■ Problem statement
Everything from the line containing "Task: Open the DimXpertManager crosshair tab" down to the last line below should be set down exactly, and only that, without the pictures.

■ Data provided
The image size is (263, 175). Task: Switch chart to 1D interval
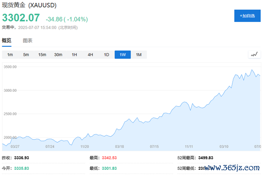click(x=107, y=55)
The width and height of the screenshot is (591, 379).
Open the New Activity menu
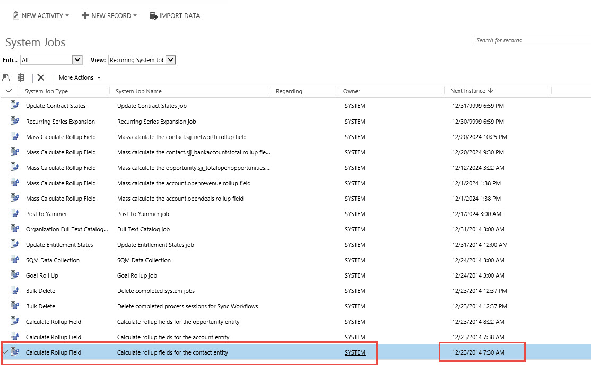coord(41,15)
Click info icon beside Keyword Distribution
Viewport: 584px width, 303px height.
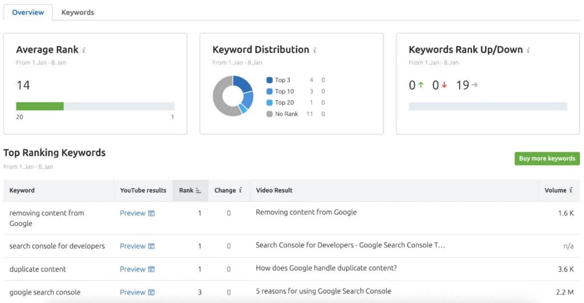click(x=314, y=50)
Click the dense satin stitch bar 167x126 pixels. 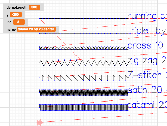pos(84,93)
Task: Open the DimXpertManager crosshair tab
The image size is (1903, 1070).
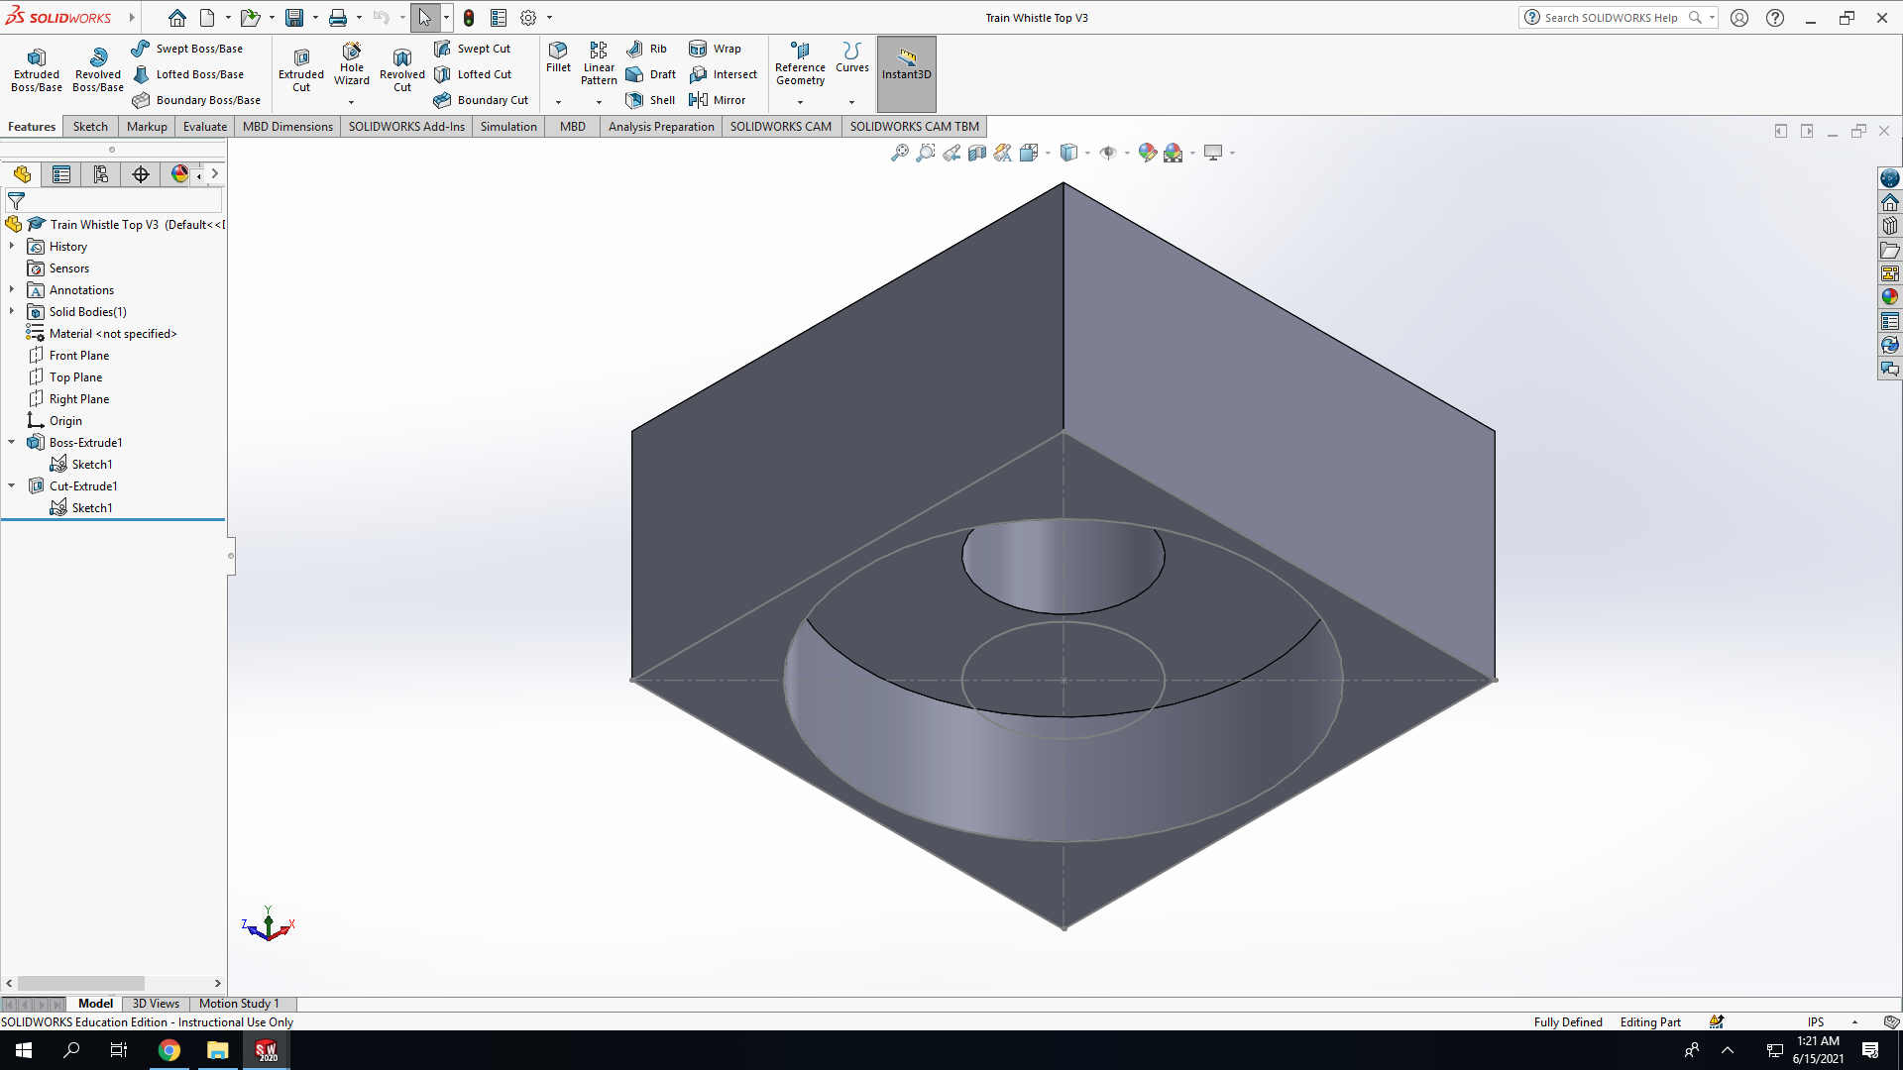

■ Result below
Task: Open the DimXpertManager crosshair tab
The image size is (1903, 1070).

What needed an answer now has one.